For all you new parents, here is a post on sleep training. It's a doozy but hopefully it can be of some help.
I've had a post marked for sleep training for months now, and now that I actually sit down to write it, I realize that the months of work we put in are all a blur. Fortunately, for the first year of the twin's lives I DID keep a monthly writeup so I'll have to check back to remember the details.
Now that we are at 17 months, we have awesome sleepers! I know that when you're just in the beginning, 17 months seems like forever away. But after a point, things just keep getting better and better and all of a sudden, you realize that it's been days... or weeks... since you've been waking in the night. And it's awesome. So here is a little rundown of what we did and what worked for us.
We first contacted a sleep consultant at 5 months. I know, that's early! But we had twins, and they weren't necessarily always on the same schedule, and we were desperate for some order to the chaos of newborns. The first thing we did was adapt the boys to the same schedule. The goal was within 15 minutes of one going down, the other one would go down too. We followed a eat, play, sleep routine at that point. We also started to incorporate some healthy sleep habits, such as trying not to feed the boys to sleep, putting them down to bed awake, and creating white noise in their room. We used the swing/stroller/car for sleep during the day a bit, but mostly the boys learned to sleep in their own cribs quite early on. At this point the boys were napping 3x/day and up 2x/night.

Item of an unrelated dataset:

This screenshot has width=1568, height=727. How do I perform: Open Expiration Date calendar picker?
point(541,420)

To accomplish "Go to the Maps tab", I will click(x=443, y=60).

During this time we continued being very diligent with the sleep schedule. We continued with 3 naps per day and started to work down to one night feed. Once this happened, it was sooo good! Now, how did we work to drop night feeds? That's a great question! I actually don't remember, lol. The boys normally slept well for the first 5 hours but then would wake shortly after midnight, and then again in the early morning hours. Depending on when they woke (and if it was one of them or just both), we would go in, pat the back, give a soother and settle till they were asleep. We stopped offering the boob and let them use pacifiers to try to self soothe. By 8 months we had dropped the night feed (hooray!), although the boys
didn't always sleep through the night and we still were up settling them
multiple times. It was during this phase that my hubby wanted to "fire" our sleep consultant because he felt so silly standing by the crib "shhh-ing" the baby while he was screamed at in the middle of the night. But eventually, it did work and the boys started to learn to sleep.

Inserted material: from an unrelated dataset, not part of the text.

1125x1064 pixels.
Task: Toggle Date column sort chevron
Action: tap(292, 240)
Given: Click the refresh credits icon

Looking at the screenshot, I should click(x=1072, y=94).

Around 10 months started to have some trouble with naps, and night waking (especially with one twin). We couldn't figure out why, but one twin often woke up too early (4:30/5:00am) and would not go back to sleep. It was a combination of teething, going away on holidays, and other developmental leaps. While we were away I started night feeding him to avoid waking up others in the house. So once we were home we attempted the chair method. This involves going into the room sitting by the bed until the child is asleep while "shhh" or patting the back, but not picking up. Gradually you move your chair further and further away until you are outside of the room. It is SLOW, but for us better than listening to our baby cry (and scream). It was a weary process, but I think it worked. The reason I say "think" is that we would do it for a few days, then we would have good sleep, and then another round of bad sleep would hit and we would go over it all again. We also bumped up to an earlier bedtime (after dropping the third nap) and this made a big difference with night wakings. The boys were in bed by 6:30, which was so nice for us to unwind after a long day.

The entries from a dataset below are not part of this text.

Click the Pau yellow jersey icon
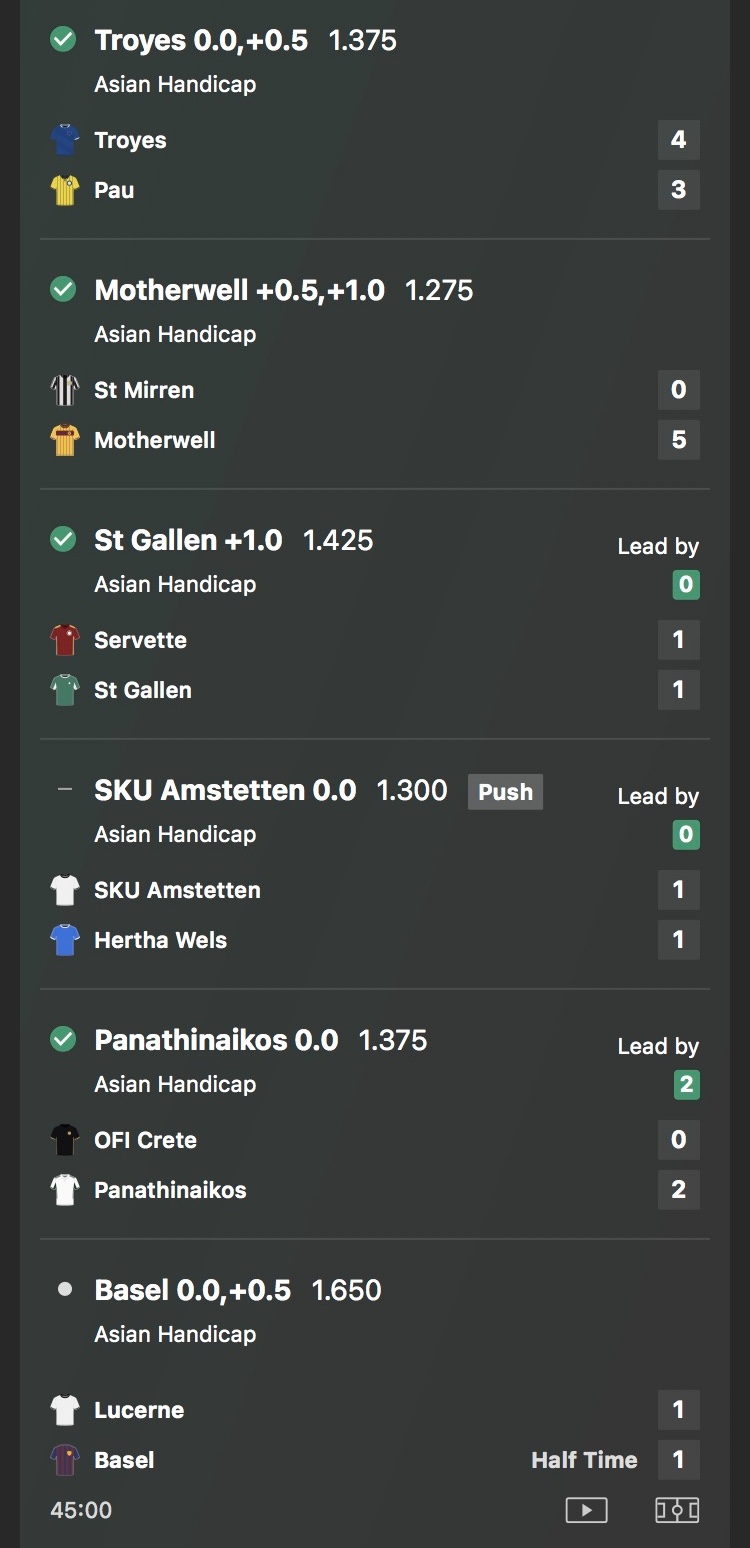The width and height of the screenshot is (750, 1548). (x=65, y=190)
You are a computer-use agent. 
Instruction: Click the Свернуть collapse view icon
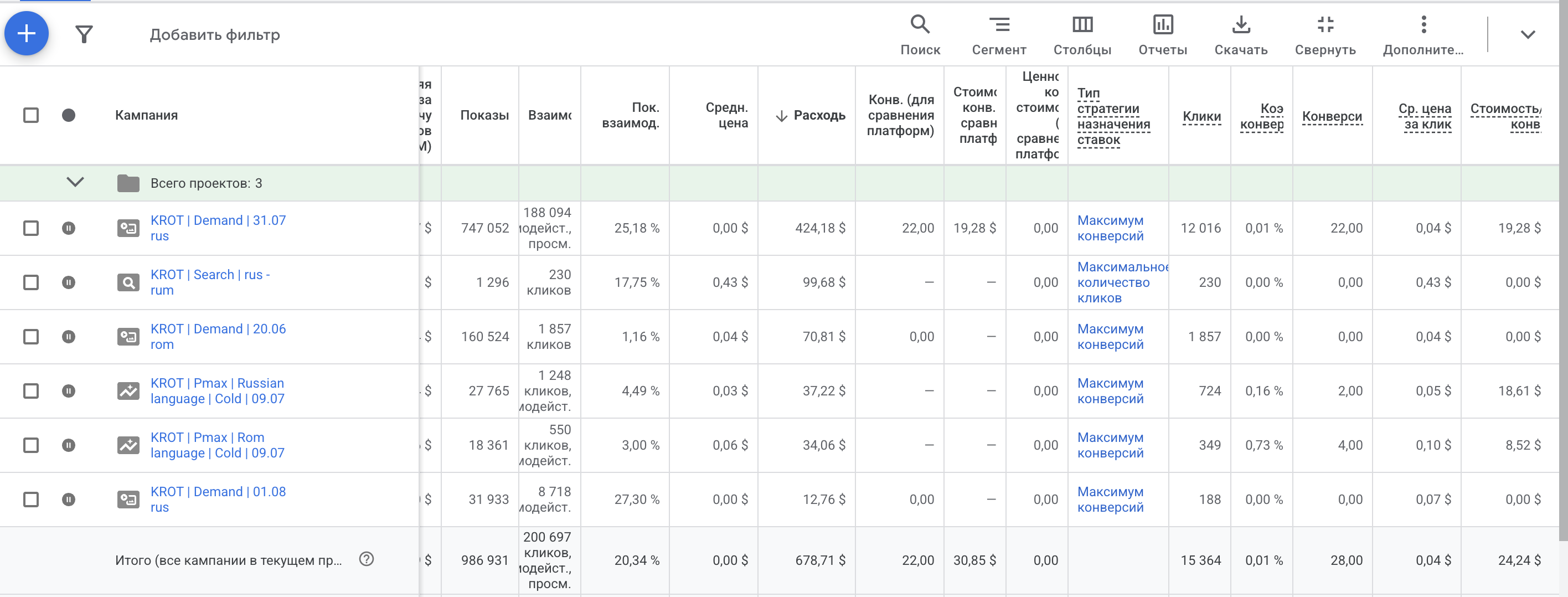click(1324, 35)

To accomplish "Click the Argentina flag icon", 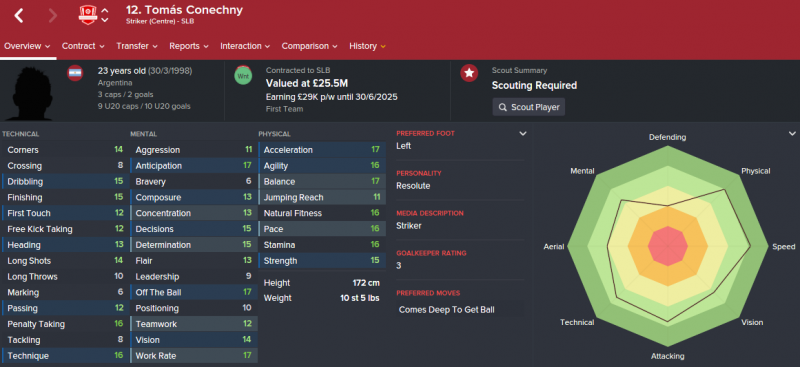I will (x=75, y=73).
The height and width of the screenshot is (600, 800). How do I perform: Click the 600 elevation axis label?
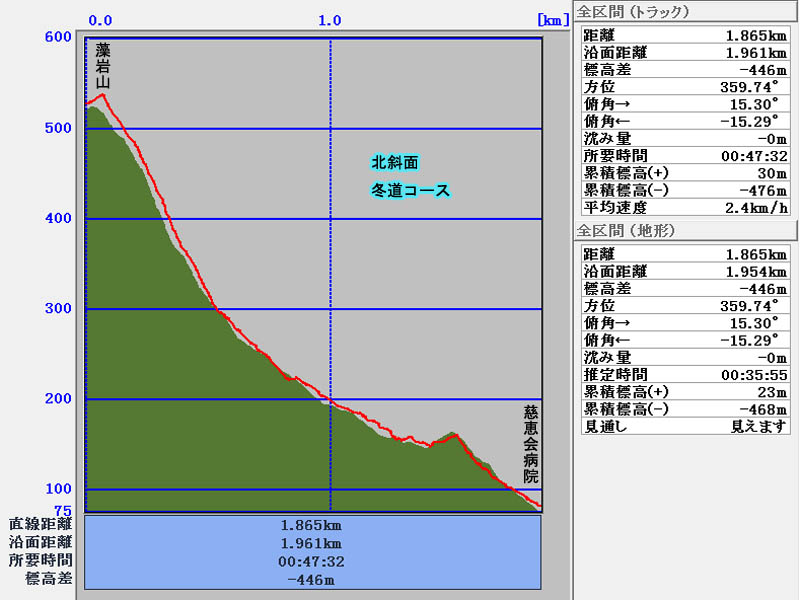59,38
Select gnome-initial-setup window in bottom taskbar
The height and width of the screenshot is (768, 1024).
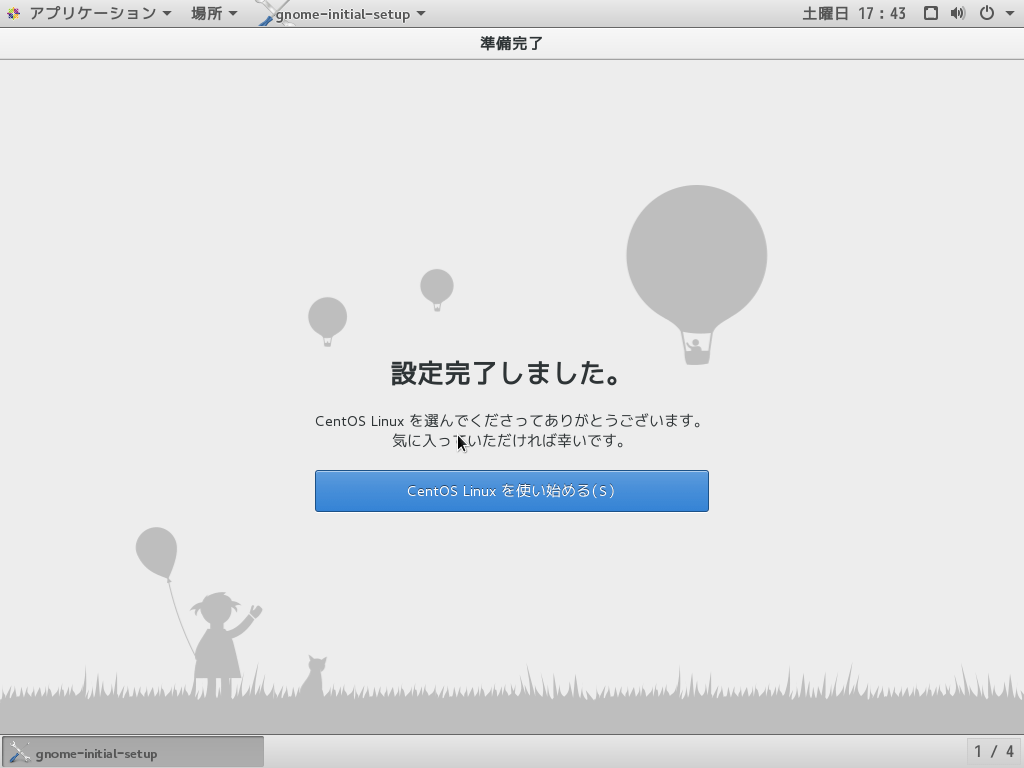point(132,753)
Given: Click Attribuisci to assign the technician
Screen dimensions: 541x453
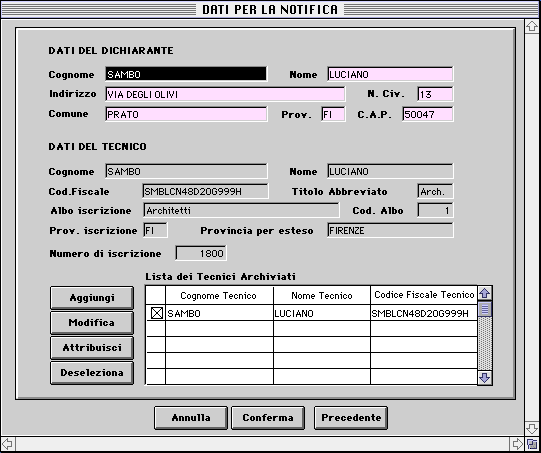Looking at the screenshot, I should tap(92, 348).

Somehow, the one year mark was a magical time where the boys started sleeping through the night without waking. Hallelujah! Finally our hard work had paid off. We still hit some snags (with the one twin) with early wakings, and still do during times of development or sickness. But now we know how to manage the boys and it is not nearly as stress-inducing as it was. We recently just dropped down to one nap at 17 months, though the boys have been fighting it for the past 2 months, so I think we could have transitioned earlier. The boys still use soothers to fall asleep, and that will be the next challenge to remove (any tips????).
What I'm really scared about is transitioning the twins to toddler beds. I haven't done any research and just expect it's going to turn bedtime into a real battle (where so far it has been sooo nice and easy). If anyone has been through this and wants to share tips, please do!!!!
Well, I hope that has been helpful. If anyone has questions, just let me know and I'm sure I can dig up some more memories of how it actually went.